P: This should be solid. Getting an extra push after any activation can be very strong, even if the direction is limited. Note that while limited you still get to choose the fighter if there are multiple wounded fighters so you can set up your pushes.
D: I think this is potentially real strong. I’m a little surprised that this one wasn’t limited to non-large fighters.
P: Wow this is accurate. The 1 damage is rough but if you just need to land a hit this should be able to do it. Also, it can be modified so a great strength type buff suddenly makes this a very potent attack.
D: Is this amount of incredible accuracy overkill when paired with such low damage?
P: Oh this is fun. Being able to recycle poison gambits should go a long way to turning on the poison synergy in this deck. Just need to find an accurate fighter to give this too and go nuts.
D: I’m a sucker for what they’re doing with this kind of card.
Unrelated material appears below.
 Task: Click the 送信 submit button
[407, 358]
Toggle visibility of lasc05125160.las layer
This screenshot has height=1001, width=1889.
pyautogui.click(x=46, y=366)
Playing with recycling mechanisms like the Arenai did has a lot of potential. Get this on a ranged fighter with accuracy to trigger multiple times and you can take multiple cracks at something like Insect Swarm.
P: Hm. Turn all your poisons into sidesteps. Seems like a very potent effect. The stagger seems like a nice but unnecessary bonus.
D: Yowza, I love this. Every poison play gives a push? Yes please. Really makes each poison pretty tasty.
Summary
D: We tried this out with Kainan’s and it did just fine. A big leader was able to leverage some of the objectives pretty well. Some of the pieces fit together to some relatively powerful combinations. But combo play has historically been pretty hit or miss, so we’re looking forward to seeing this in the field.